Hello Squeak VM Guys,
My name is Louis LaBrunda. I use Instantiations VA Smalltalk but dabble with Squeak from time to time.
I have an outside-the-box way of implementing an object database for Smalltalk that I would like to see if there is anyone here who is interested in implementing. I understand the theory behind Smalltalk VMs (at least I think I do) but would require a large learning curve to actually modify one. This idea doesn't require the inventing or improving of any technology but it does require changes to the VM.
For the purpose of describing this idea, I will deal with only one database and not go into binding to the database and other details like transaction processing and such. These things are of course important but I think they can be handled in very much standard ways that should not be changed by this means of implementing the object database.
The idea is that the VM would treat the database file much like a CPU chip would treat RAM and would treat its (the VM) memory like a CPU chip would treat its internal (on-chip) cache. There would be a similar means of linking the data in memory to the data in the database as there is between linking a CPU chip's cache and RAM.
A I said, I'm not very knowledgeable of the internal working of Smalltalk VMs, so much of what I am about to say is guess work but I think it is accurate. Objects represented in the memory of a Smalltalk VM probably take up about 12 bytes or so for 32 bit systems, more for 64 bit systems. Much of these bytes are bits that define the class. Some of the bytes might be the value of the object if it is say a small integer or a byte or character. If the data (value) of the object is larger than will fit in a few bytes, there is a pointer to the data. If the object has instance variables that are of course other objects, there are pointers to them.
A bit would be needed to indicate a persisted object and probably another bit to indicate the object is dirty (changed and therefore doesn't match the database file copy). Objects with the persisted bit off would otherwise look and be treated the same as they are now. Objects with the persisted bit on would have all their pointers replaced with offsets from the beginning of the database file (a single file containing all the persisted objects. All objects pointed to by a persisted object must also be persisted objects.
When the VM comes across a persisted object it would use the pointers (that are now offsets within the database file) as keys into a lookup table (hash table) to find the real pointer to the data in memory. If the item is found in the lookup table the value is used as it would have been if it was in the object and all is the same. If the item is not found in the lookup table the offset into the database file is used to read the object from the database. The lookup table would then be updated to include the new item.
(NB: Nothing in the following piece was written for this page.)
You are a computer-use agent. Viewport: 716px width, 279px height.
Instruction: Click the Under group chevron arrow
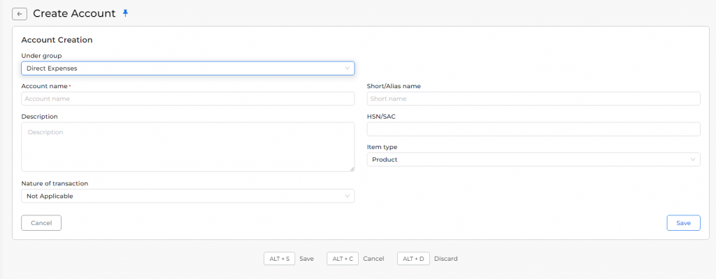pyautogui.click(x=347, y=69)
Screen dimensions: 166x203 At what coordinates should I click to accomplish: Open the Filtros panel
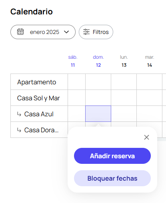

As far as I can tell the copies of the object in memory and in the database file can be identical (no object dumper/loader serialization). There may need to be a little bit of a wrapper in the database file but I don't think much. This should make for a very quick loading and saving of objects.
Probably some objects, like blocks of code can't or shouldn't be saved to the database (I'm not sure if this is true for Squeak). But I don't think that is any different than systems that use object dumper/loader serialization.
I think a low priority fork could run through the lookup table for objects with the dirty bit set and save them to the database file. A #persist (or some other good name) method could be added to #Object to force the saving of an object to the database. This would probably be implemented with a primitive but maybe not.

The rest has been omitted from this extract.